• Problem:
Starting with the line that contains "Given: Open kukuri's profile avatar picture" and going on through the end of the entries, rewrite those lines with "pixels" changed to "px" and nothing else altered. Leave the pictures out of your answer.

• Dataset extract:

↓↓↓

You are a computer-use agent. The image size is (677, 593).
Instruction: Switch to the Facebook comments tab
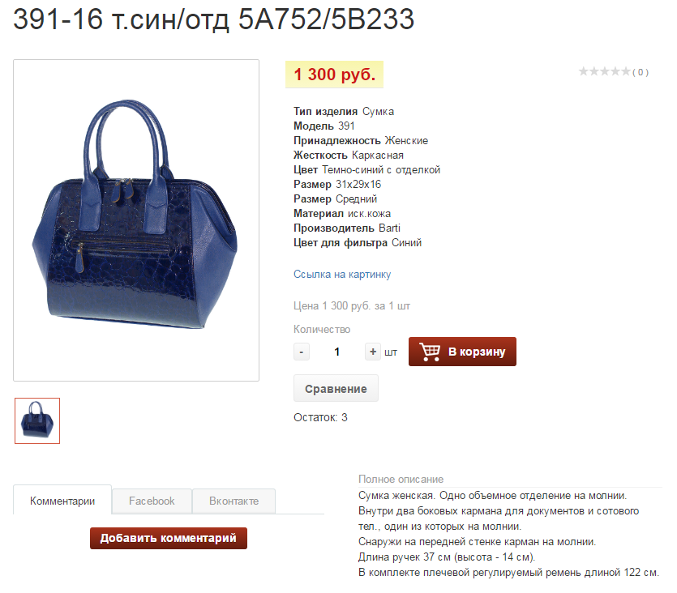point(152,501)
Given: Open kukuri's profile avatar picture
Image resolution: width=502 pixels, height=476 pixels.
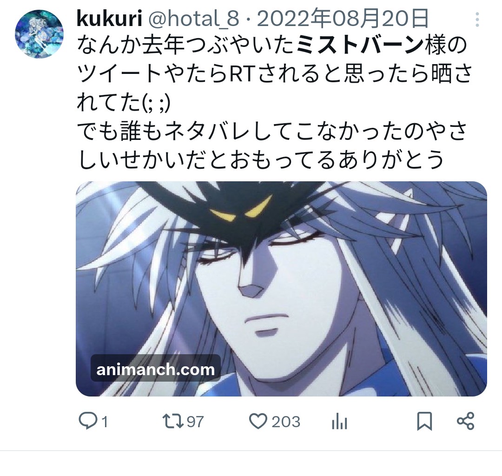Looking at the screenshot, I should (39, 34).
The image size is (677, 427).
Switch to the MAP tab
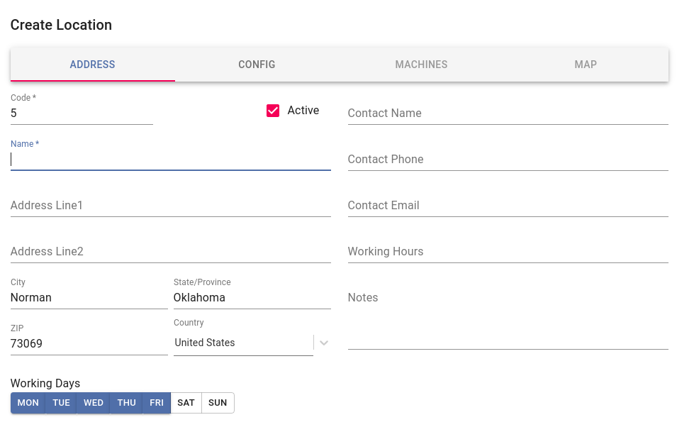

↑↑↑

• The completed task:
Given: Open kukuri's profile avatar picture
Image resolution: width=502 px, height=476 px.
Looking at the screenshot, I should (39, 34).
The image size is (677, 427).
Switch to the MAP tab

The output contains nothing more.